“There’s no need to be embarrassed,” says Dr. Nina Ferraris, a colon and rectal surgeon with the Greater Baltimore Medical Center. “Surgeons and gastroenterologists talk about this stuff every single day. There’s nothing you can say that we haven’t heard before, and the sooner you can bring an issue to our attention, the easier it is to address.”
The last (and largest) section of the large intestine, the colon is a muscle that connects the small intestine and the anus. The rectum is the last portion of the colon that holds formed stool before elimination. The location of any cancer found in this area determines the most appropriate treatment protocol.
“We treat patients with rectal cancers differently than those with colon cancers,” Dr. Ferraris explains. “We’ve found that pre-surgical therapies like chemotherapy and radiation are helpful to improve outcomes for rectal cancer patients. Colon cancer is treated surgically first, and then followed up with chemotherapy afterward if it’s at an advanced stage.”
How Common are Colon and Rectal Cancers?According to American Cancer Society statistics, colon cancer is the third most commonly diagnosed cancer in the U.S. and the third leading cause of cancer-related deaths in both men and women. If diagnosed while the cancer is still localized, the five-year survival rate for colon cancer is 90 percent and 89 percent for rectal cancer, supporting the ACS’s recent decision to move its baseline screening recommendation from age 50 to age 45.
“With appropriate therapies, early stage cancers have very good survival rates; as stages get higher, survival rates go down,” Dr. Ferraris says.
Who's At Risk?The chances of developing colon and rectal cancers increase with age, and men, African Americans and people of Ashkenazi Jewish descent may be at slightly higher risk. Those with a family history of the disease or a history of polyps may also be at increased risk, as are patients with certain genetic conditions, those who are obese or inactive and those who smoke, drink alcohol on a regular basis, or eat a diet high in red or processed meat.
“Warning signs that should bring you in for an evaluation are changes in bowel habits —particularly narrowing of the stools or frequent constipation, blood during bowel movements and unexplained weight loss,” Dr. Ferraris adds. “It’s not one of the first indications of colon and rectal cancers, but if you are experiencing any kind of abdominal pain, you also should talk to your doctor.”
Diagnosis and TreatmentColonoscopy remains the gold standard diagnostic procedure for detecting colon and rectal cancers, but depending on your general health, your doctor may recommend a flexible sigmoidoscopy, a virtual colonoscopy performed with a CT scanner or a Cologuard stool screening as an appropriate alternative.
“Colonoscopy remains the only test that allows doctors to simultaneously look for and remove polyps that we know based on data will eventually progress into colon cancers,” Dr. Ferraris says. “Everyone’s always nervous about the prep, but in the grand scheme of things, it’s really not that bad.”
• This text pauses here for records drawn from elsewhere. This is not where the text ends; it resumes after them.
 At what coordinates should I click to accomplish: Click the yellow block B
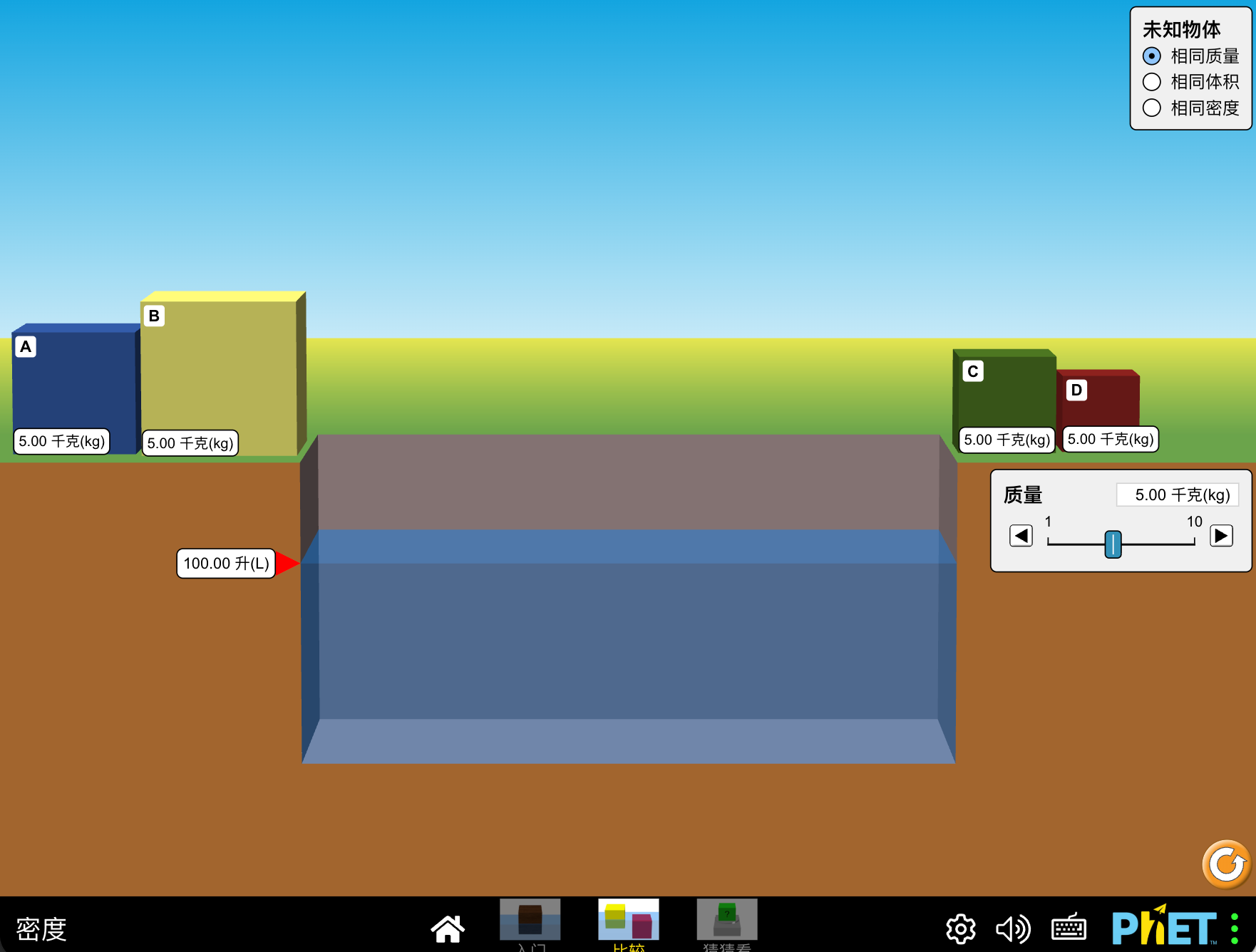point(223,373)
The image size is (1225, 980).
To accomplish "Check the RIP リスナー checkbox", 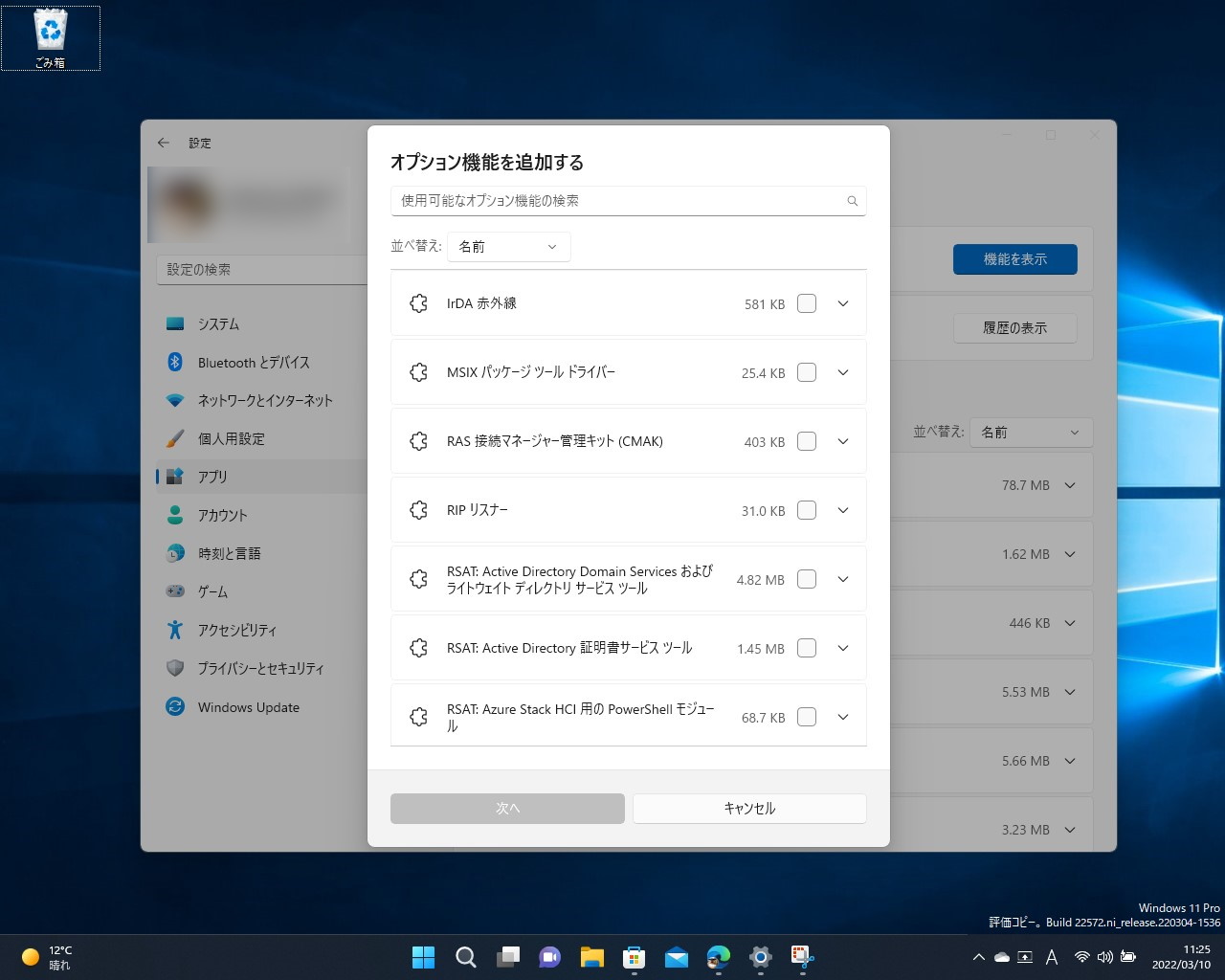I will click(x=806, y=510).
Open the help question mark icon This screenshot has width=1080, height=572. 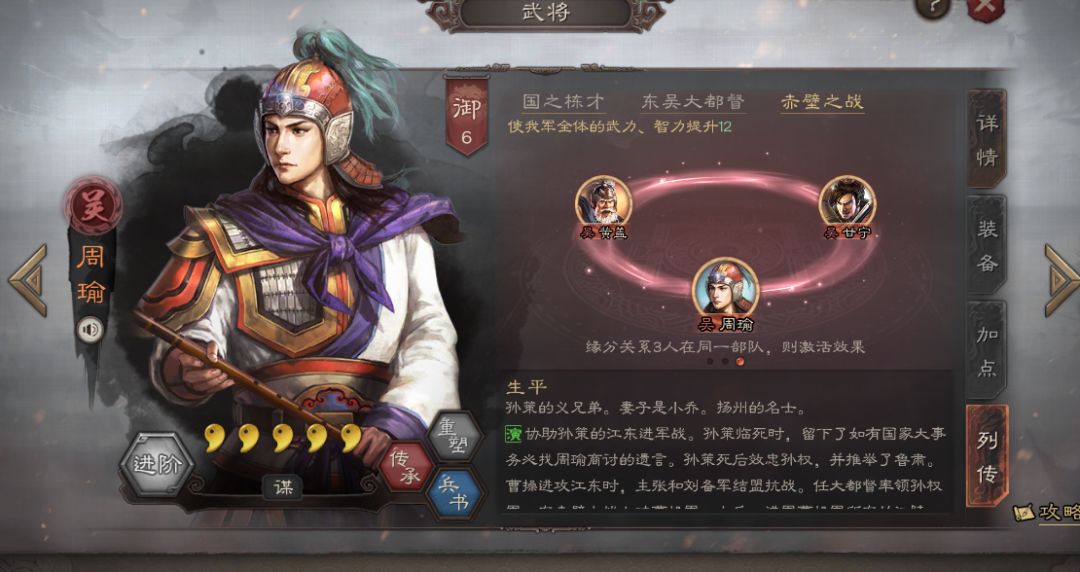pyautogui.click(x=933, y=7)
If results don’t indicate any presence of polyps, colon or rectal cancer, patients should schedule a repeat colonoscopy every 10 years, or more frequently for those with a family history of cancer or a history of polyps.
GBMC offers a full scope of screening procedures, surgical interventions and treatment options for colon and rectal cancers including minimally invasive laparoscopic resections, assistive robotic technology, a number of oncology trials, integrative medicine for cancer patients and enhanced recovery pathways.